By weakening this area, experts say burnout can impact our ability to pay attention and retain memories, making it harder to learn new things and increasing the risk of mistakes.
That’s not all. Burnout can enlarge the amygdala, which is the part of the brain responsible for our “fight or flight” response to danger, researchers have found.
“It’s a double whammy. At the same time, the prefrontal cortex weakens and becomes more primitive, the brain circuits that generate emotions like fear become stronger,” Arnsten said. “You start to see the world as harmful even when it isn’t.”
Can you reverse these changes in the brain once they happen? Studies in mice show it’s possible, and a 2018 study in people found that cognitive behavioral therapy for burnout reduced the size of the amygdala and returned the prefrontal cortex to levels of pre -stress.
People research also shows that we can prevent the damage from happening in the first place – if we feel responsible.
“If you feel like you’re in control of the stressor, then there aren’t these toxic brain changes,” Arnsten said. “If you feel out of control, it leads to chemical changes in the prefrontal cortex that weaken connections and over time erode those connections.”
Burnout has three major symptoms that can intertwine in unique ways for each person, experts say.
“One of them gets the most attention. It’s burnout,” said Kira Schabram, assistant professor of management at the University of Washington’s Foster School of Business.
“You wake up in the morning and you’re like, ‘How am I going to get out of bed and go to work?'”
Many employers attempt to address burnout by providing employees time off to rest and recharge. While absolutely necessary for recovery, Schabram said, it might not be enough.
“The problem is that there are two other dimensions,” she said. “Inefficiency, or the feeling that you are not really getting things done anymore, and cynicism, or a feeling of alienation, either from the work itself or from others.”
Sending employees home to rest without giving them the tools to deal with the other two symptoms can be ineffective, Arnsten said.
“The problem is cynicism as a sense of alienation,” she said. “Now I’m sending you home. You spend even less time feeling connected to your patients or colleagues. So this is where it gets complicated. »
The good news is that studies show you can recover from burnout, experts say. First, give yourself grace.
“If it’s exhaustion, allow yourself to be taken care of, right? Take a nap. Take a day off. Call sick,” Schabram said.
Try to do healthy activities as part of this self-care, like “trying to sleep and eat healthy foods not high in sugar,” Arnsten said.
“Alcohol is what people often seek to relieve stress, but it makes you feel even worse the next day…and the same goes with benzodiazepines like Valium.

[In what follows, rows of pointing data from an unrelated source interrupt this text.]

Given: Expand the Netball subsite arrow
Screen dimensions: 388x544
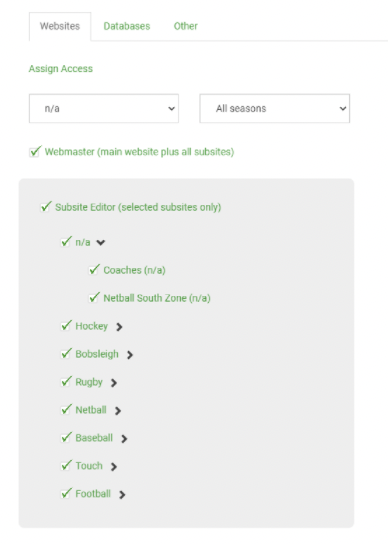Looking at the screenshot, I should pyautogui.click(x=118, y=411).
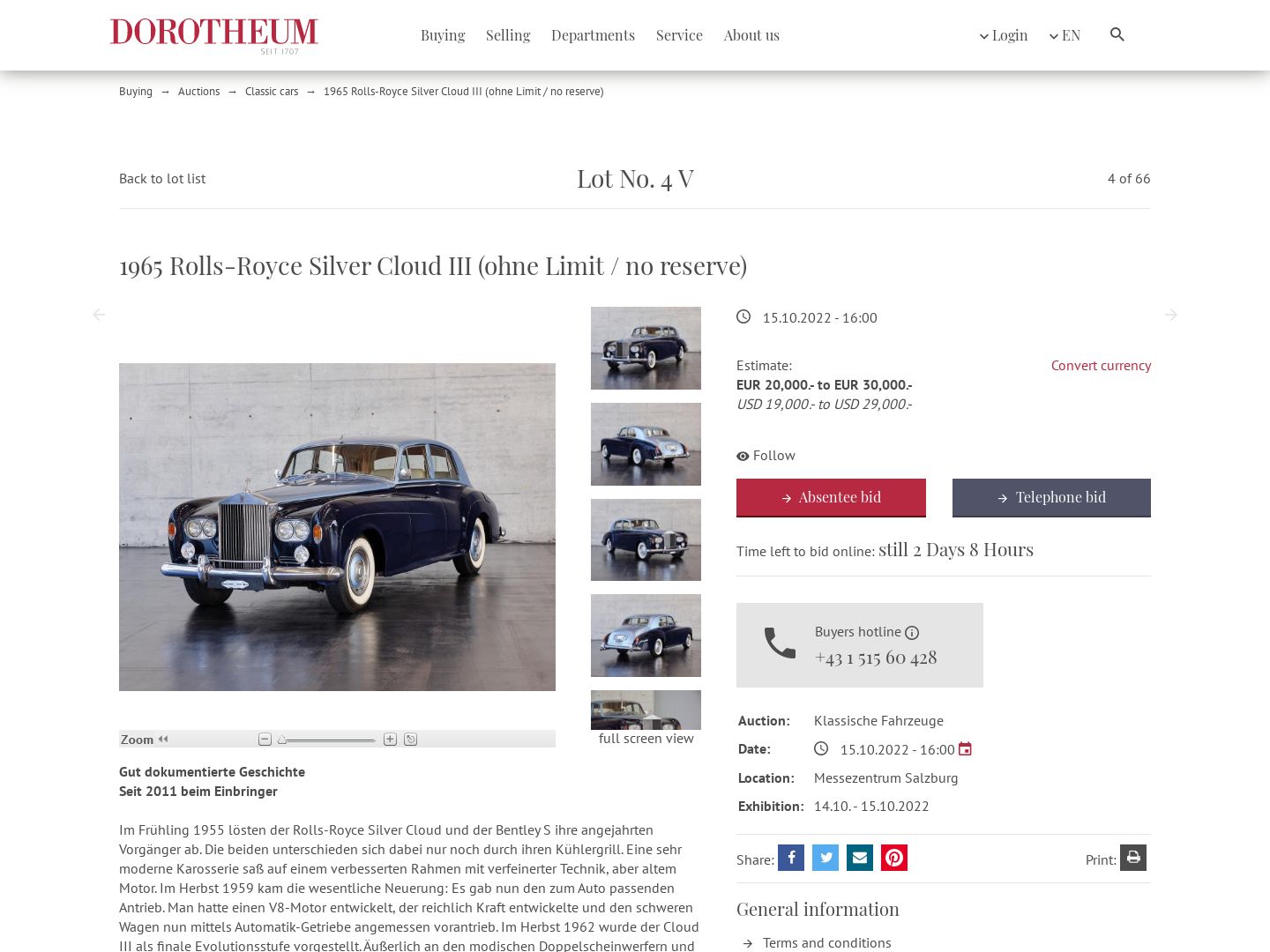This screenshot has height=952, width=1270.
Task: Click the Absentee bid button
Action: pos(831,498)
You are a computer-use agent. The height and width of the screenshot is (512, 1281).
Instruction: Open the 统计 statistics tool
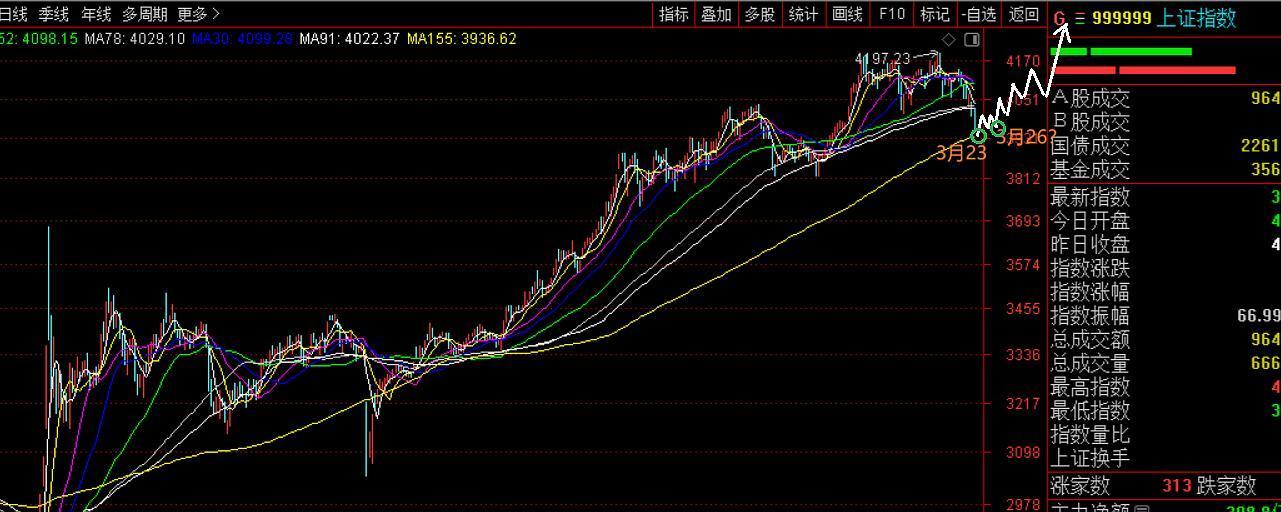(803, 14)
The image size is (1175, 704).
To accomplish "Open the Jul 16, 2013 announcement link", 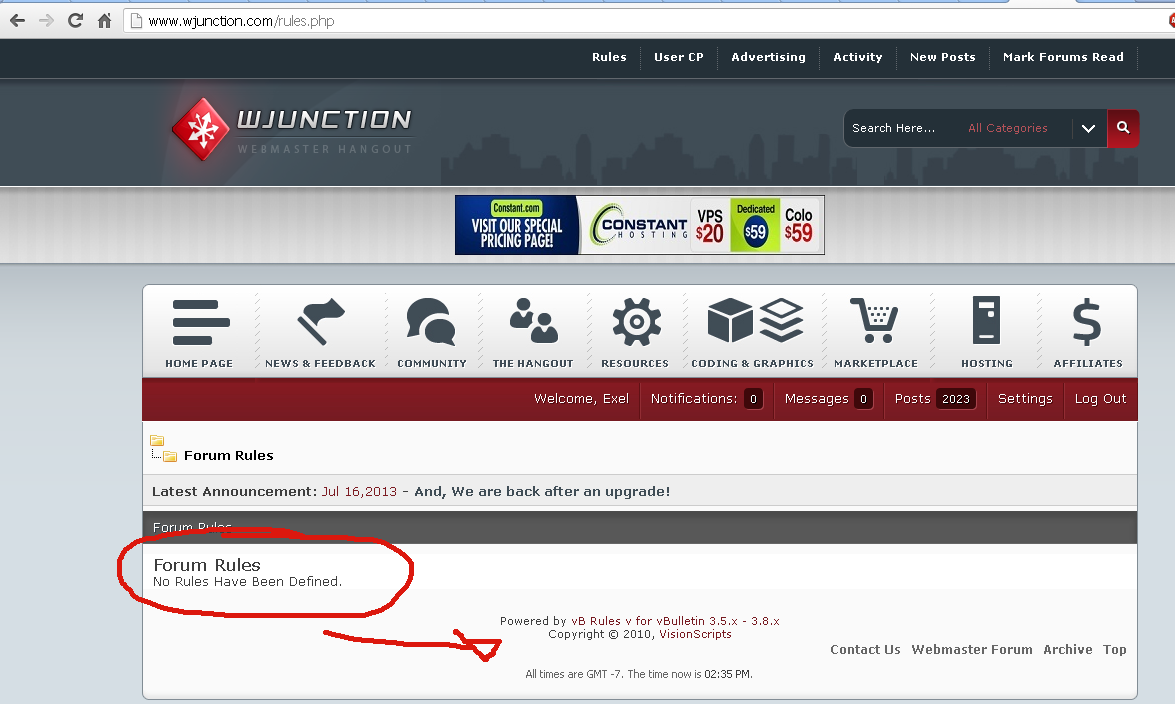I will click(x=359, y=492).
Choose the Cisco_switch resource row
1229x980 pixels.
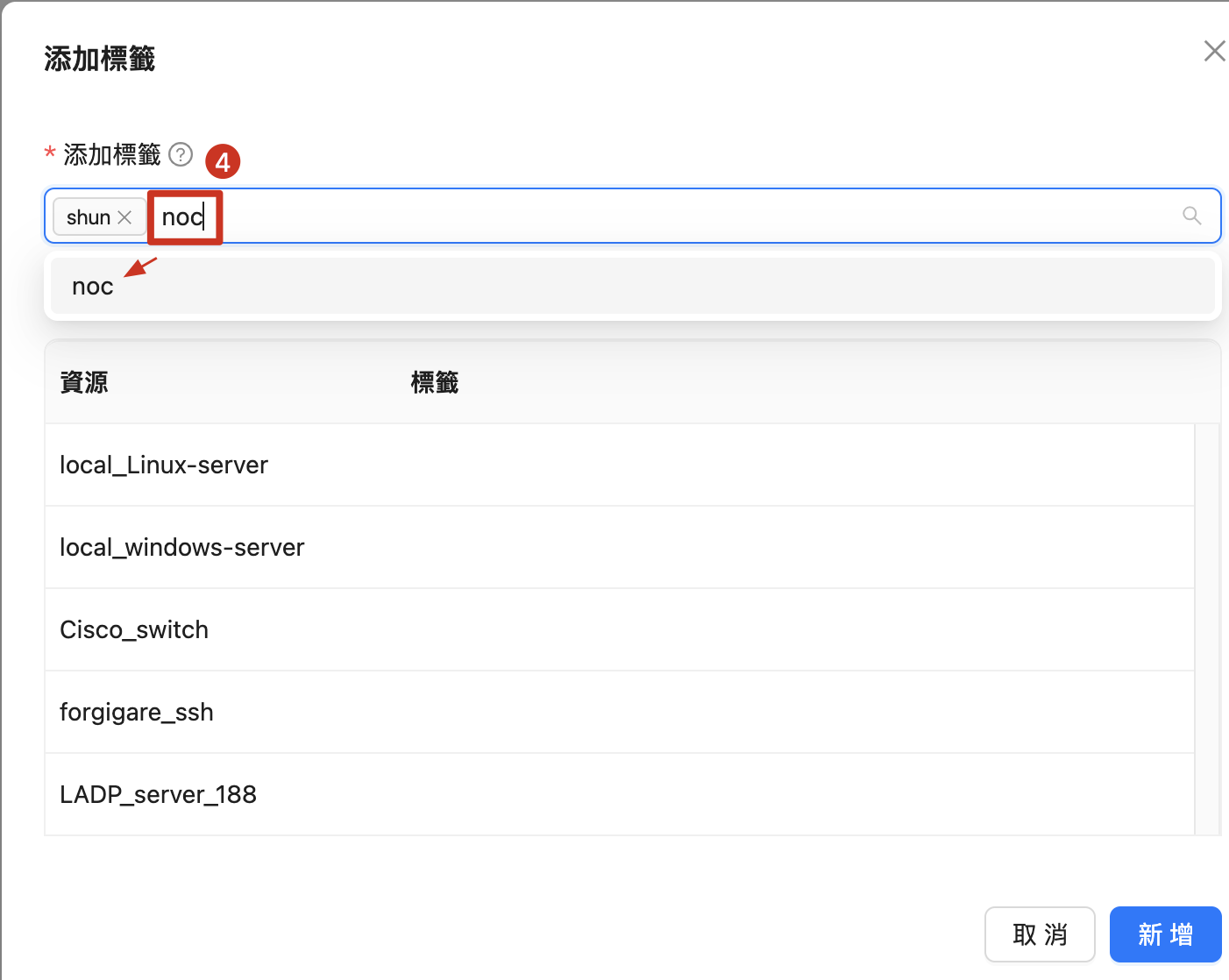tap(134, 629)
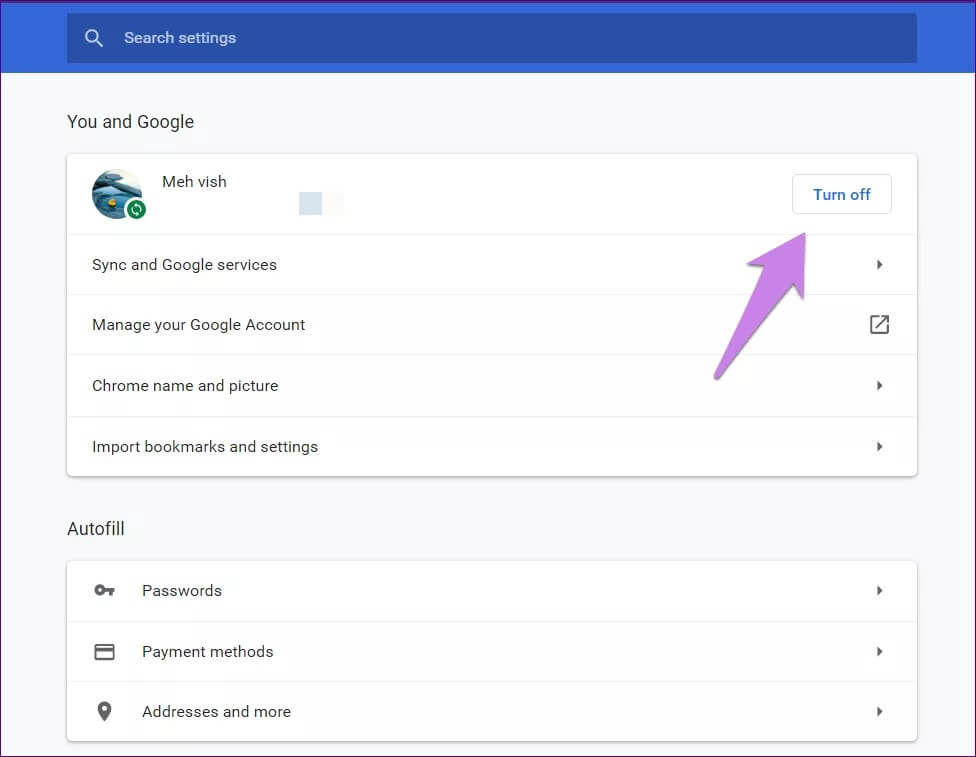Screen dimensions: 976x757
Task: Select Import bookmarks and settings
Action: [205, 447]
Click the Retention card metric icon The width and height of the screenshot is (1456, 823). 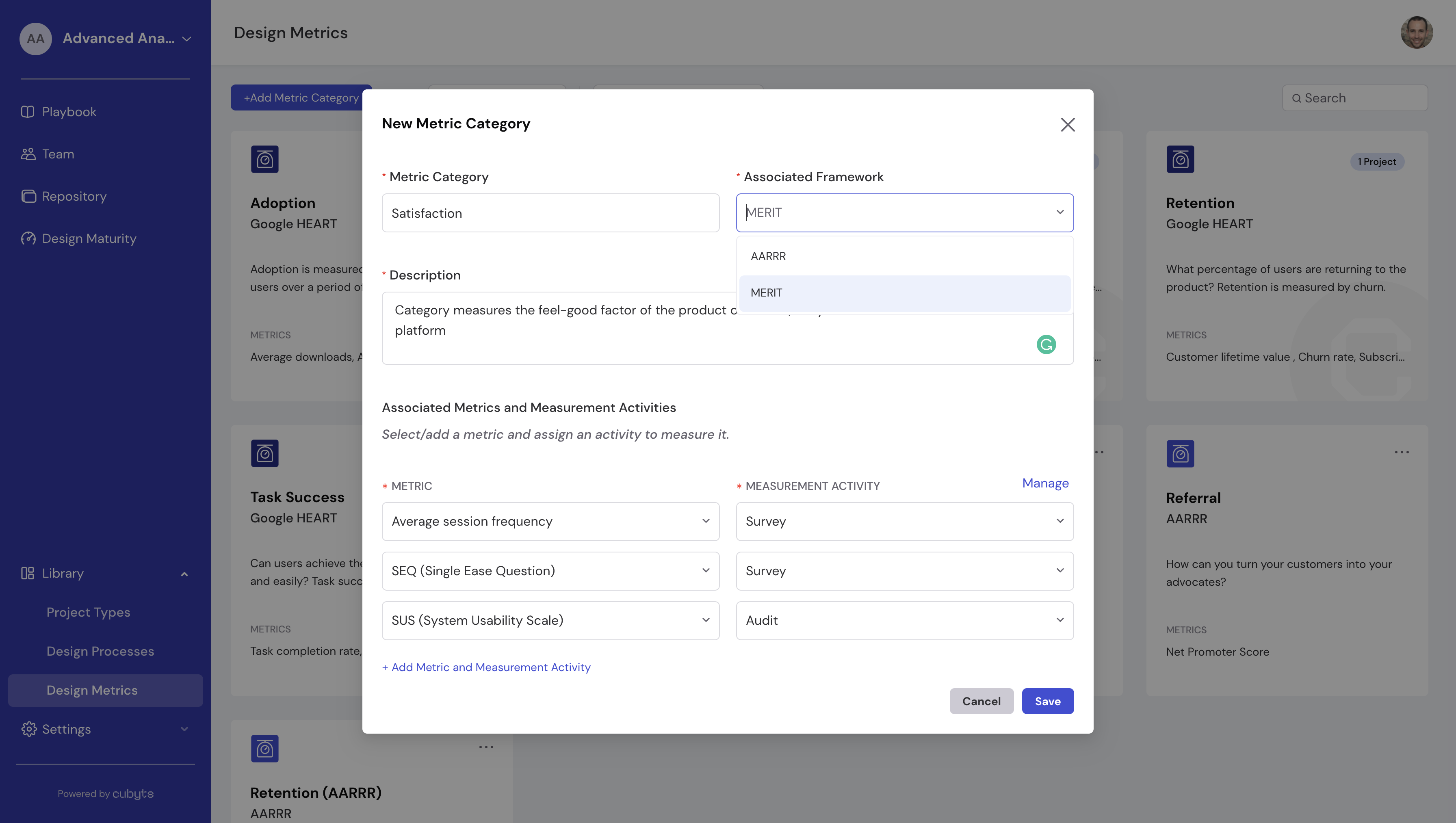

But healthier physiological activities (like) exercise and meditation that give you perspective can be really helpful,” Arnsten said.
When it comes to dealing with the sense of alienation that accompanies burnout, Schabram said the solution can seem counterintuitive.
“What we find is that having compassion for others helps restore that sense of belonging,” she said. “Becoming someone’s mentor. Start volunteering. What we find is that these acts of doing something nice for someone else really take you out of that feeling of alienation.
And don’t forget to be compassionate with yourself, Schabram added: “We found both compassion for others and self-compassion to combat burnout.”
Taking care of yourself and doing for others can also help build a sense of self-worth, boosting your sense of accomplishment: “I took a cooking class or chose yoga for myself or I mentored someone else,” Schabram said.
And studies show that these activities don’t need to be massive or time-consuming to reduce feelings of burnout, she added.
“Even very small gestures had an effect the next day,” she said. “Giving someone a compliment, taking them for a five-minute walk for coffee, we see that pushing the dial on the next day’s burnout.”